◆ The input
########

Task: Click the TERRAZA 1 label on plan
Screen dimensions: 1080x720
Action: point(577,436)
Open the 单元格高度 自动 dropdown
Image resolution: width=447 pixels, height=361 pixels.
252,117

########

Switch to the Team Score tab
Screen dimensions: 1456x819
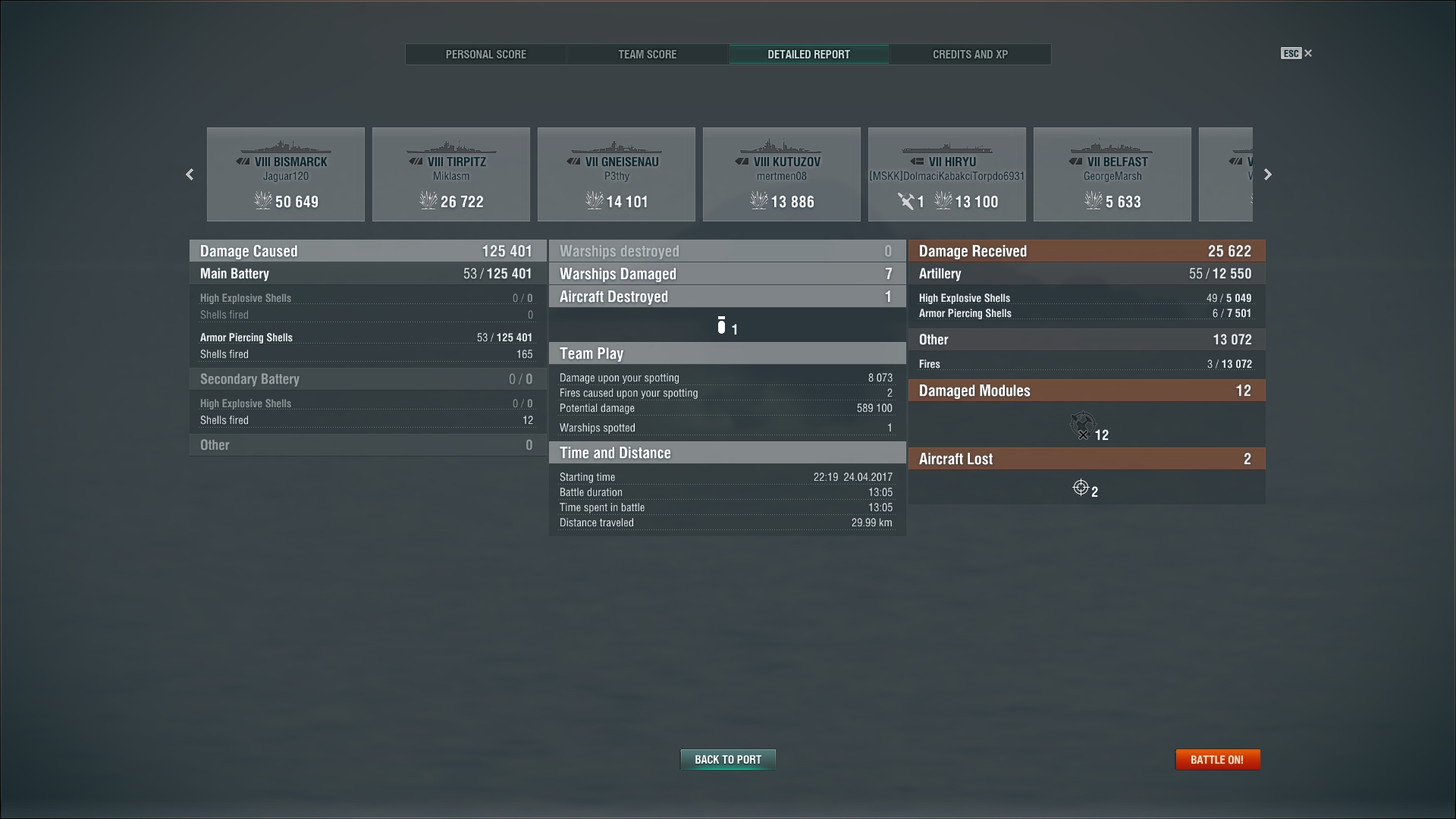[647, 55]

########

◆ Exercise objective
Count the lines above that contain the word "dimensions". Reply with the number only.

◆ Expected output
2